Effet du mavacamten sur d'autres médicaments
Substrats du CYP3A4
La co-administration d'un traitement de 16 jours par mavacamten a entraîné une diminution de la concentration plasmatique de midazolam (ASCinf RMG 0,87 [IC à 90 %: 0,68; 1,10] et Cmax RMG 0,93; [IC à 90 %: 0,77; 1,13]). Cette variation n'a pas été considérée comme cliniquement significative. La co-administration d'un traitement de 17 jours par mavacamten n'a pas diminué l'exposition à l'éthinylœstradiol (ASCinf RMG 1,20 [IC à 90 %: 1,08; 1,33] et Cmax RMG 1,05; [IC à 90 %: 0,945; 1,16]) et à la noréthistérone (ASCinf RMG 1,12 [IC à 90 %: 1,01; 1,24] et Cmax RMG 1,14 [IC à 90 %: 0,979; 1,33]), qui sont les composants de contraceptifs oraux courants et des substrats du CYP3A4.
Effet du mavacamten sur d'autres substrats du CYP
D'après des données in vitro, le mavacamten à des concentrations cliniquement pertinentes n'est pas un inhibiteur du CYP 1A2, 2B6, 2C8, 2D6, 2C9, 2C19 ou 3A4.

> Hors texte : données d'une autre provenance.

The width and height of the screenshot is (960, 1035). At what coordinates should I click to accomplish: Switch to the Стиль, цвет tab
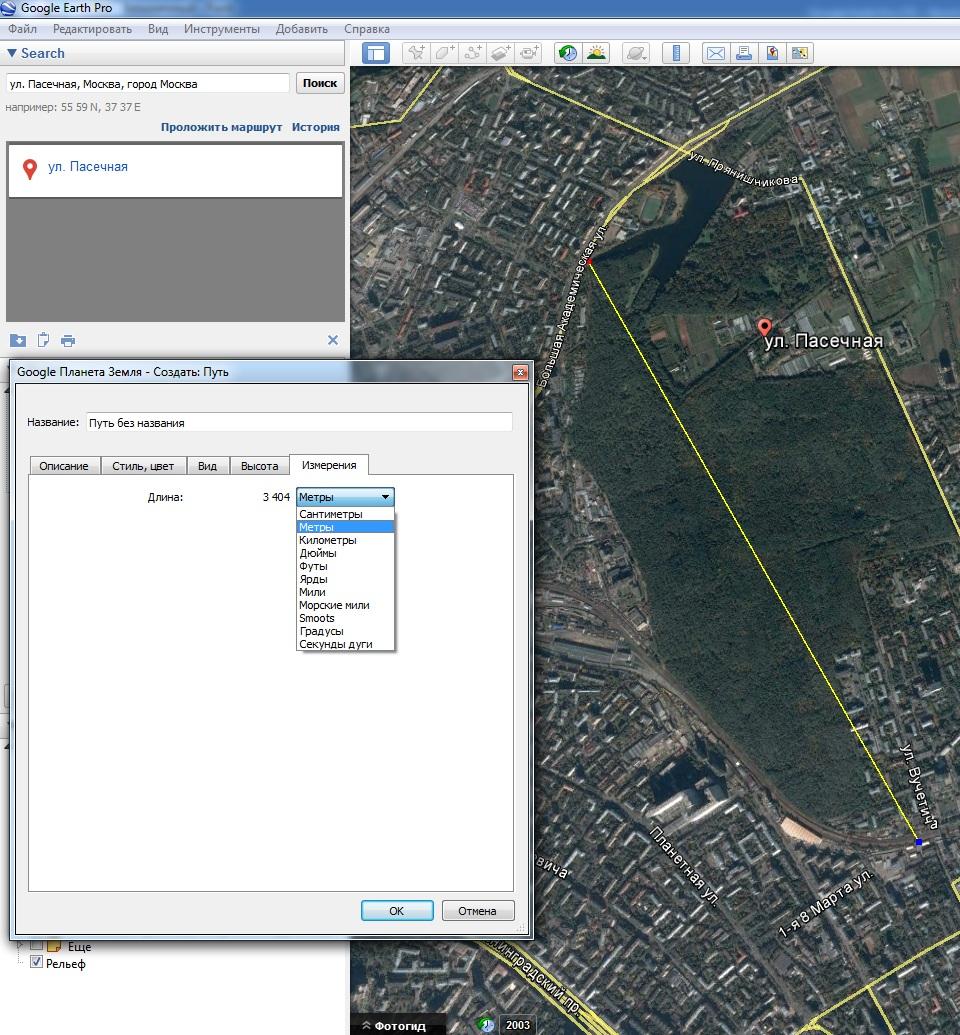pyautogui.click(x=143, y=466)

Effet du mavacamten sur les transporteurs
Les données in vitro indiquent que le mavacamten à des concentrations cliniquement pertinentes n'est pas un inhibiteur des principaux transporteurs d'efflux (P gp, BCRP, BSEP, MATE1 ou MATE2 K) ou des principaux transporteurs d'absorption (polypeptides transporteurs d'anions organiques [OATP], transporteurs de cations organiques [OCT] ou transporteurs d'anions organiques [OAT]).
Substances réduisant la contractilité cardiaque
Dans l'étude EXPLORER-HCM, 119 des 123 patients du bras mavacamten ont reçu un traitement concomitant par des bêta-bloquants, le vérapamil ou le diltiazem (voir «Propriétés/Effets»). On dispose de peu de données sur les risques d'interactions pharmacodynamiques (PD) entre le mavacamten et d'autres médicaments qui réduisent aussi la contractilité cardiaque. Si un traitement par un nouvel inotrope négatif est instauré chez un patient recevant le mavacamten, ou si la dose d'un inotrope négatif est augmentée, une surveillance médicale étroite avec un contrôle de la FEVG doit être assurée jusqu'à l'utilisation de doses stables et l'obtention d'une réponse clinique (voir «Mises en garde et précautions»).